**Data section**

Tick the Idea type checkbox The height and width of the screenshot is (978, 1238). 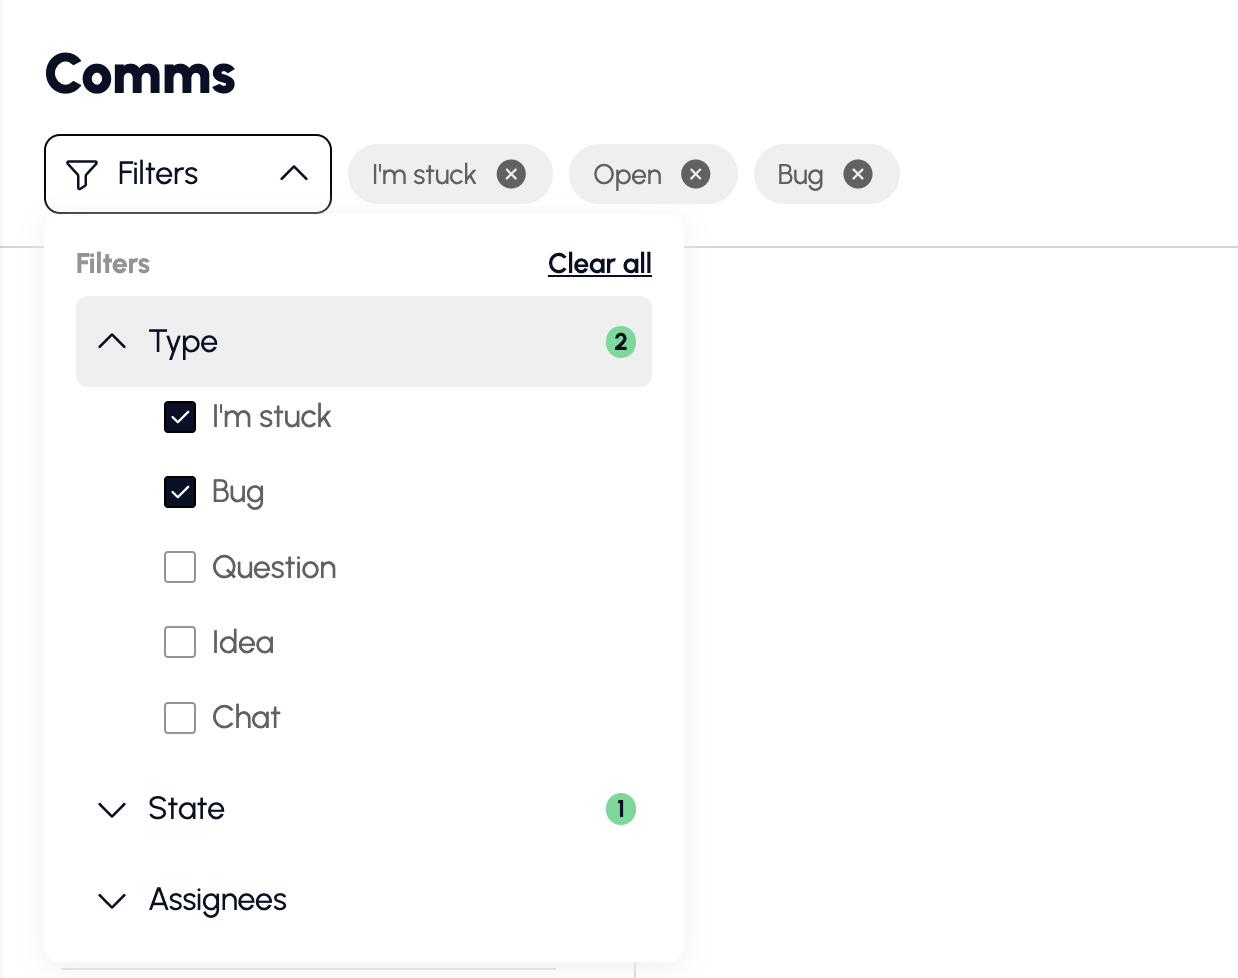point(180,642)
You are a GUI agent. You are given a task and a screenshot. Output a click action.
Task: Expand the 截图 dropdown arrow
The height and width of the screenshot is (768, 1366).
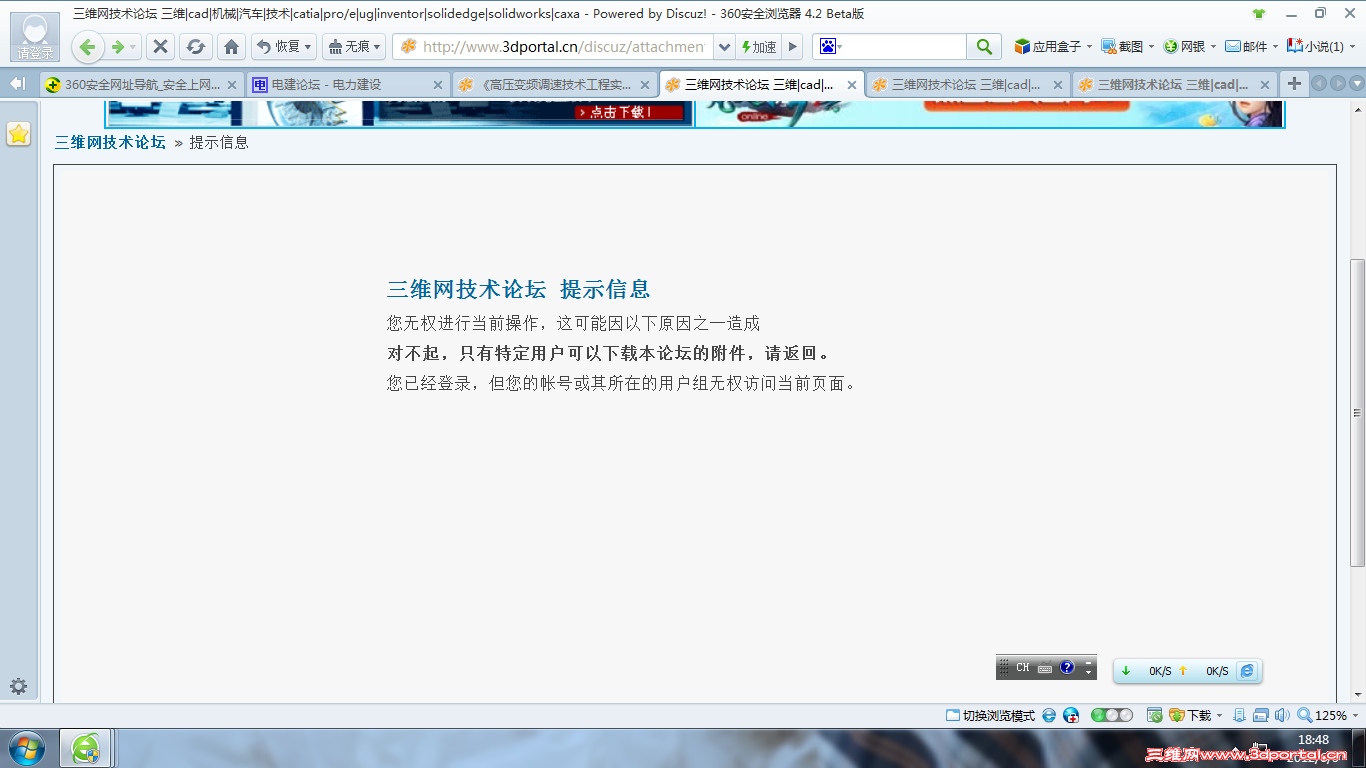(1152, 46)
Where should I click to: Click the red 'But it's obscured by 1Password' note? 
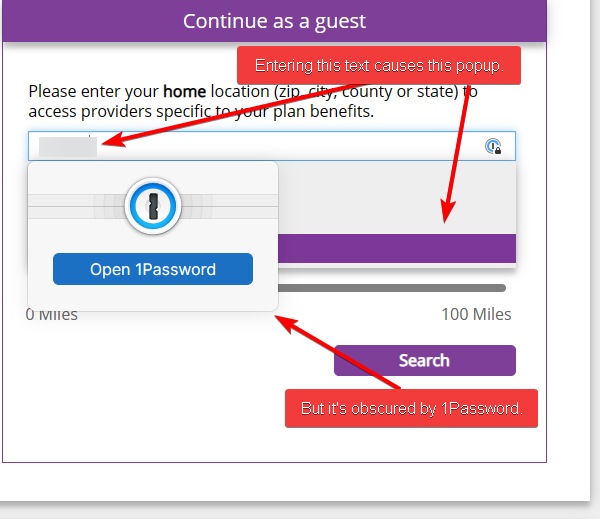click(x=411, y=408)
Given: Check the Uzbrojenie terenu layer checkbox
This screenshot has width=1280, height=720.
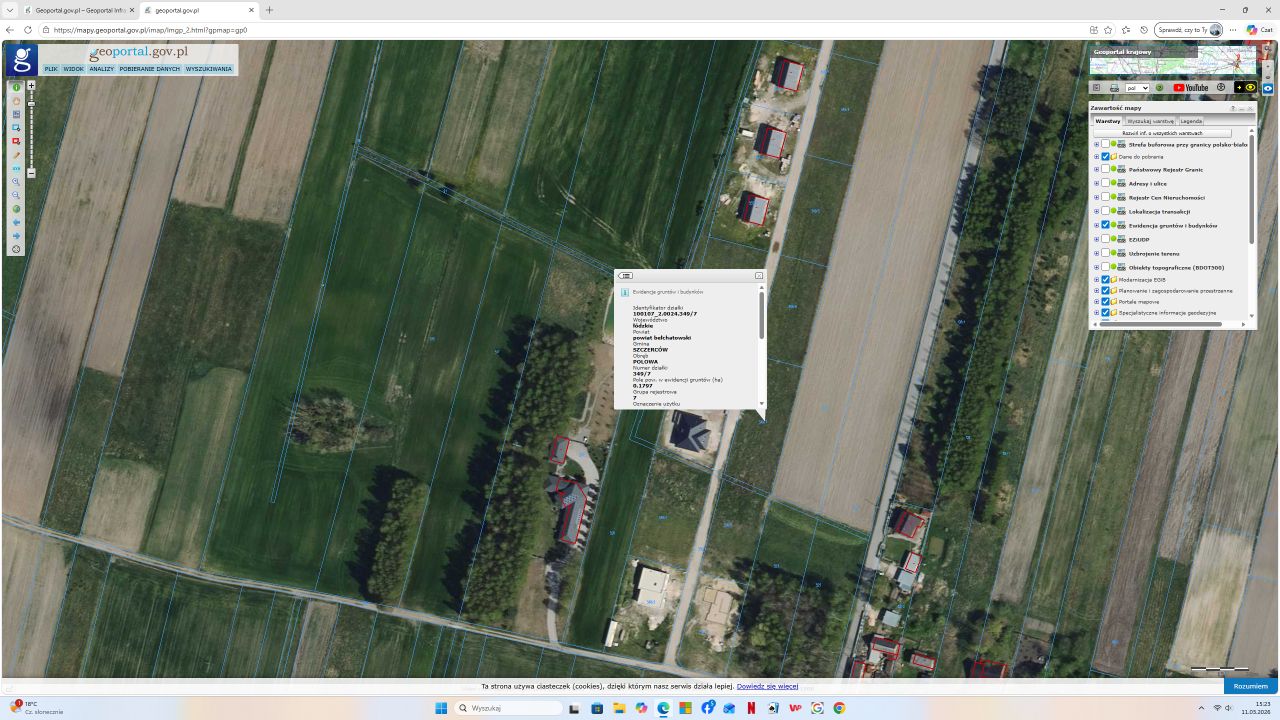Looking at the screenshot, I should coord(1105,254).
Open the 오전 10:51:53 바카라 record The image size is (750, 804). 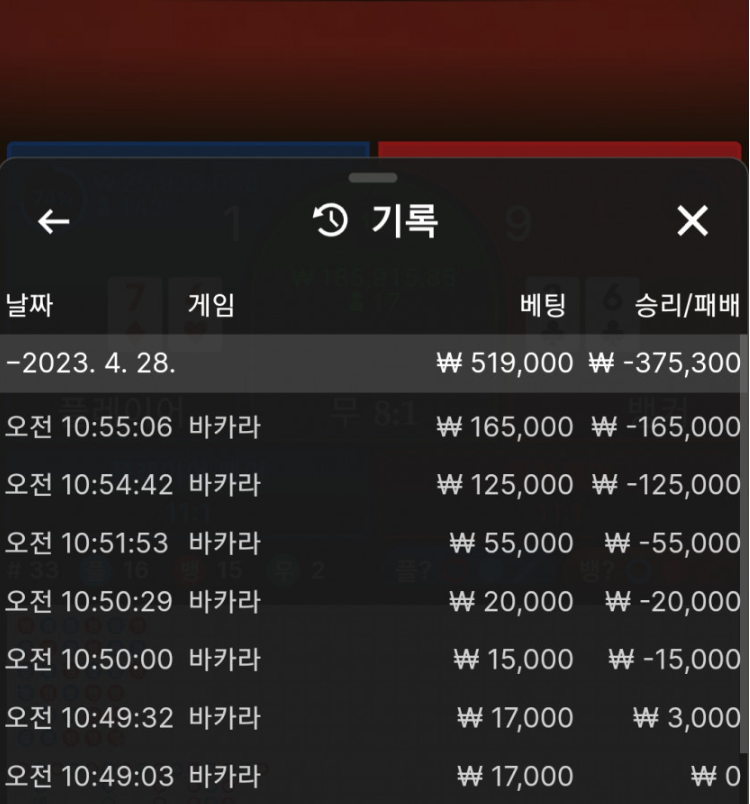tap(373, 543)
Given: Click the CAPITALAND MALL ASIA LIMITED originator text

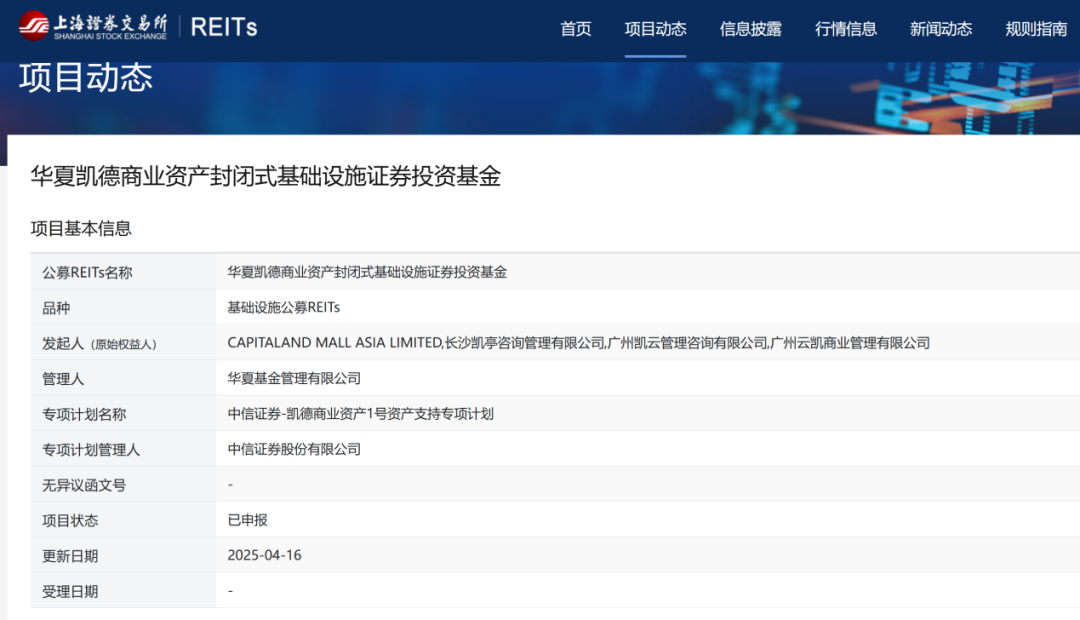Looking at the screenshot, I should [335, 343].
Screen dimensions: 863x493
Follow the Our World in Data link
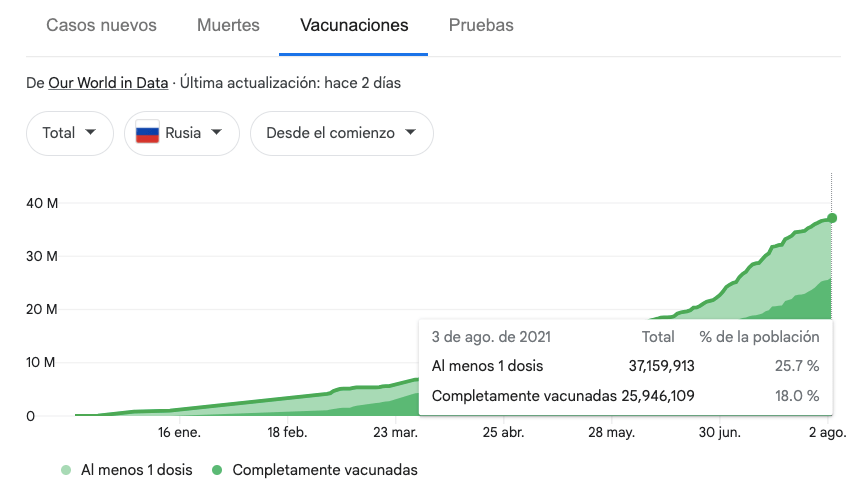[108, 83]
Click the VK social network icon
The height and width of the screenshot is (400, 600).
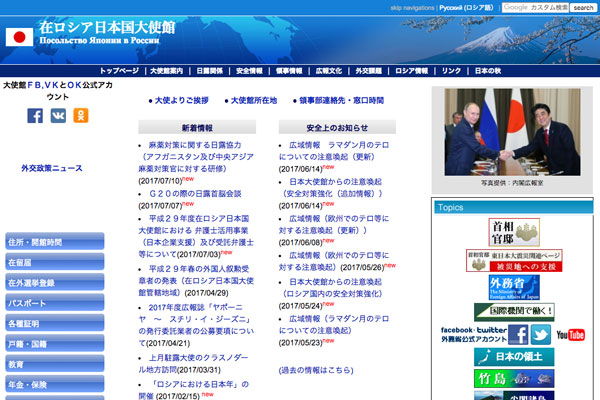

**Task**
Extract, word for word, each line from the one that contains "Given: Click the" through the final line of the data above. Leave the pictures out.

**Exercise response**
Given: Click the CAPITALAND MALL ASIA LIMITED originator text

Looking at the screenshot, I should [335, 343].
Screen dimensions: 863x493
Follow the Our World in Data link
[108, 83]
Click the VK social network icon
The height and width of the screenshot is (400, 600).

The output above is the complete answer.